I always believed that sharing stories was a good way to help other stories be told. So, the biggest gift I received this week is this story, told by Shahed Abu-Hamad, an educator for change and an inspiring leader.
A fatal disease called racism, by Shahed Abu-Hamad, an educator for change
"Change begins when silence is broken", is what I read on the blog of a storyteller who believes in this wholeheartedly.
As I was reading this phrase, I found myself searching for the words to convey my own story, as a special education pre-school teacher, as a leader for social change who believes in education based on love and respect for and faith in every little boy and every little girl. It was my first year as a pre-school teacher in this magical kindergarten, with nine princes and princesses, and with staff members totally invested in the children's happiness and wellbeing.
The newly appointed school principal, in charge of some 90 children, contracted a fatal disease, whose symptoms are: eyes who can see only in one color, ears that can hear only a handful of similar notes and a heart that forgets to beat powerfully and freely.
The disease caused the school principal to find my attire offensive; my color, and that of five of the Arab children in the pre-school program, was incongruent with the colors she was used to; and the sound of another language spoken was so unpleasant to her, to the degree that she banned speaking in Arabic with the kids and amongst the staff members. She said it was counterproductive to the melting pot process, and that this was a Jewish framework. She said the Arab kids should be of the same color as the other kids; or else find another place to go; no one forced them to come here in the first place.

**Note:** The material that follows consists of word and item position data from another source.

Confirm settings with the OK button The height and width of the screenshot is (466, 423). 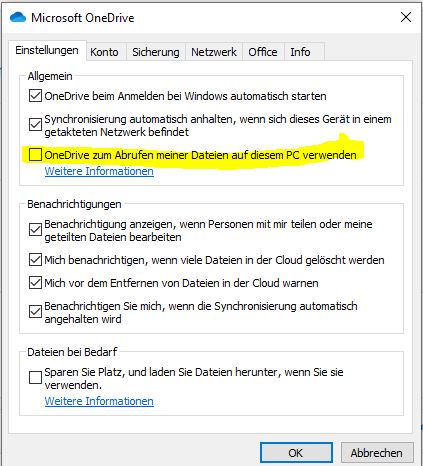[296, 453]
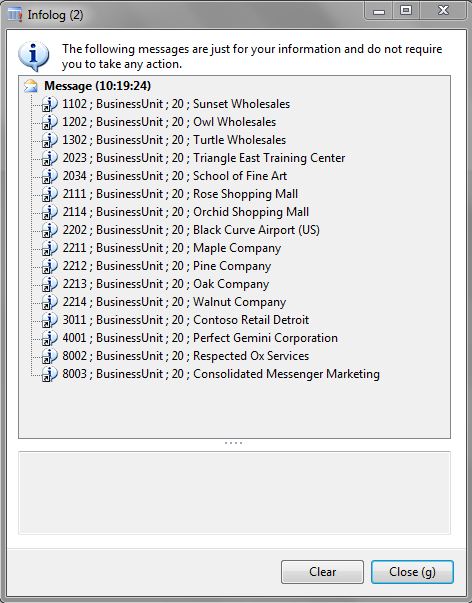Select the info icon for Rose Shopping Mall

pyautogui.click(x=49, y=194)
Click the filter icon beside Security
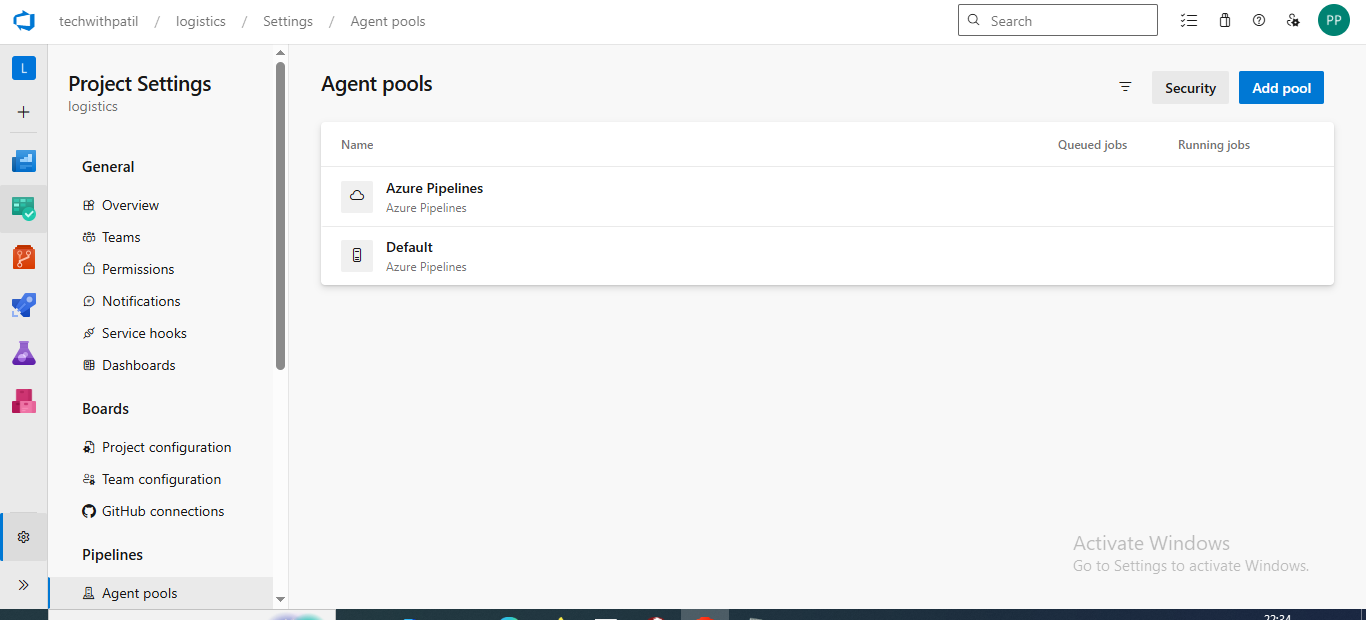The height and width of the screenshot is (620, 1366). tap(1125, 88)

My heart went silent. I tried, throughout the year, to reach out to her, until I realized that her disease was indeed fatal. I thought love would cure her; I wanted to believe that our shared humanity will help her overcome her disease. I refused to see things as they were, and her conditions deteriorated even more. When she saw the love and warmth that the children of different colors had for each other, it only made her worse. She just couldn't take it, especially when the parents celebrated the gift of love and diversity and felt like we were all one big family.
At the yearend meeting, she asked me what my plans and hopes were for next year. I told her that I think the kids in the kindergarten would love to hear different languages; and that if only she could recover from her disease she could really see them and love them as they are and for they are. I asked her if she thinks she could do that, or perhaps… I didn't even finish the sentence; her symptoms became ever worse: her face was all red, she was totally blind , and fire came out of her mouth: "How dare you ?! There will be no Arabic spoken in this school!"
I came away from that meeting frightened, hopeless and helpless like I've never been before. I just couldn't take it anymore. My hope was that the school supervisor would acknowledge the principal's disease and would agree to offer some remedy. "The principal has a full right to set her own priorities" – said the supervisor – having heard the whole story.
"And is there no cure in the Ministry of Education's book of laws? Something about educating for human dignity, justice and equality"? I asked.
"Let's not go there", said the supervisor.
"Do you know the name of the disease that is ailing her"? I asked
"It's called RACISM", I said.
"I don't like this word", said the supervisor.
"But it exists, nevertheless".
"I don’t like this word. If you want, I could invite both of you to have a conversation".
I said no; finished the conversation and burst out crying. I couldn't help myself; I was drowning in a sea of frustration. How was I supposed to have real dialogue with two women, struck by such a disease? How could I trust them? I was afraid that if I will have to go on fighting – as I did this whole year – I will end up getting sick myself.
Two days later the school principal asked me to step into her office and be quite quick about it, as she had loads of other things to do. She looked much better. She looked at me calmly and said: "a former staff member is coming back to work with us, so you're going to have to leave".
I kept silent and smiled a vague smile. A huge stone was taken off my chest, but at the same time, I let go of a huge cry; a cry made of heartbreak and the shattered dreams of a young and inexperienced educator; dreams of equality and justice that could at least prevail in the world of children; dreams of love that knows no boundaries; dreams of every person's right to be who he or she is.
Now I am trying to pick up the pieces of my broken heart; to find the strength to fight this fatal disease, because the only way to fight it is to resists it with all my senses; to say "no" to it with a voice so loud and clear; and to always remember that "change begins when silence is broken".
Thank you, Hamutal, for this powerful phrase.